After years of working towards the top the final moment of winning was surreal for Herring.

“They put me on a chair and gave me two cups of cold water and put a cold towel around my neck and I was just trying to accept it, ‘You won, you won.’ So, in about an hour we were on the stand, and my friend asked me, ‘Will you accept that you won?’ Yes, as soon as they put that medal on my neck, and they did,” he said.

Herring trained for the event with his friend Charles McIlroy (also of Weatherford) who also competed at nationals, but in the 55-59 age group.

The pair trained at TCU and Foster Park.

Herring worked on sprint work at TCU on Tuesday, Thursday and Saturday’s and worked on milage work at Foster Park on Monday, Wednesday and Friday.

“We were runners already and we were good runners, but we needed to be the best of the best,” Herring said. “He had a younger group to run in and turned out to be No. 6 in the 800-meter, but that was pretty good for him, because that was his first time at nationals.”

Herring has a daily regimen that he follows.

“I get up at five, I have two raisin bran cookies and two cups of coffee and I roll out of bed and I have my track suit and my shoes that I’m going to wear ready,” Herring said. “If I had to say why do I do this, I love to run.”

Herring has his own personal saying, ‘Live to run, run to live.’

‘Live to run, run to live’ it all comes back to that,” he said. “I just love it. It started in junior high and then high school and college and then I started running again when I was 39. I was running all of the Master Meets around Dallas and around Texas…I ran all of those meets in my 40s and then I wanted to become a senior olympian. That’s what got me going and got me to continue. It’s not work to me. Anything that’s like work to me, I wouldn’t do. It’s just a real pleasure to get up and know what I am going to do again.”

Herring has a storied 45 year history of running.

He ran at Sunset High School in Dallas and qualified for the state track meet in 1956 and 1957 and even ran with olympic medalist Eddie Southern while at Sunset High School.

Herring took a half scholarship to Northwestern State University in Natchitoches, LA, and ran there until he caught phenomena twice and had to return home.

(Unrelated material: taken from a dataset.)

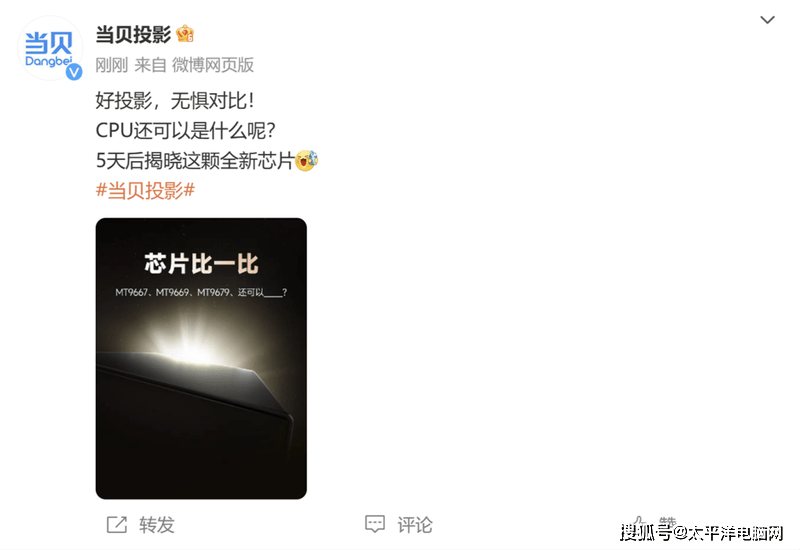Click the 微博网页版 source link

Herring received enough points from running that he became a member of the elite ‘N Club’ and was recently honored in May at Northwestern State.

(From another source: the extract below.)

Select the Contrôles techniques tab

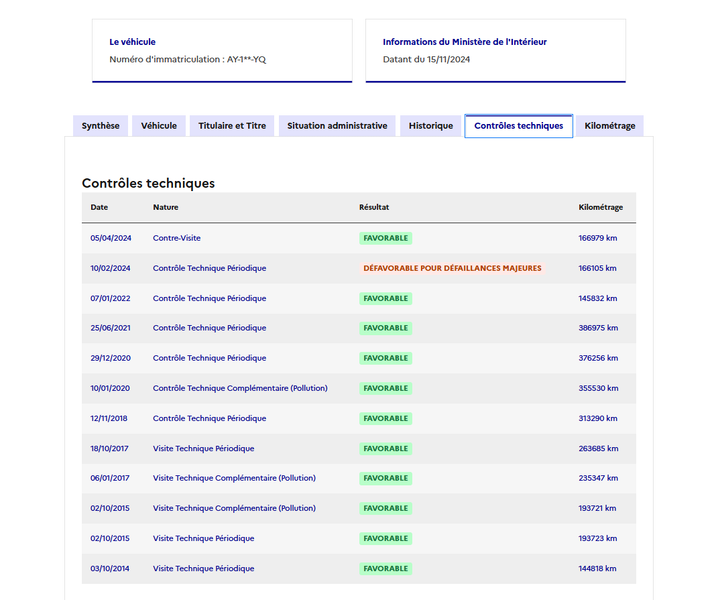pos(519,126)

Herring has ran marathons and half-marathons including Fort Worth and San Antonio and ran his last marathon in St. George, Utah, in 1995.

Herring has always been a sprinter and has stayed in some sort of competition for the past several decades.

Strategy played a huge role in Herring’s success at the National Senior Games and winning at the competition was a long road that took well over a year.

“We had our books and we knew what we were going to do inside of our running books,” Herring said. “He kept a running book and I kept a running book. The best thing we did while we were in Birmingham, we got at the table at the hotel and had a picture of the track at the hotel and knew where we were going to be. No athlete discussed strategy like that. My daughter, she was a runner said, ‘Go over the strategy. Know where you are going to be and run for time.’ That helped Charles and I a great deal knowing where to be at what time.”

Herring is next scheduled to compete in Abilene.

Herring also has plans to return to the National Senior Games at the next competition in Albuquerque, NM.

He’s already getting ready for the next one.

“I’ll keep improving,” Herring said. “I’m not going to slow down too much. I’ll qualify next year in San Antonio in the Texas State Senior Games and then after I qualify the next year I’m going to the National Senior Games in Albuquerque and I’m going to run at 5,000 feet. I’m going to go out there a week before, so the altitude doesn’t hurt me and I’ll take off like a horse on that track and I’ll be speeding away from everyone. I don’t have any physical problems. No knee problems, no leg problems or arm problems. If you work out really good in the altitude and the heat you’ll be alright.”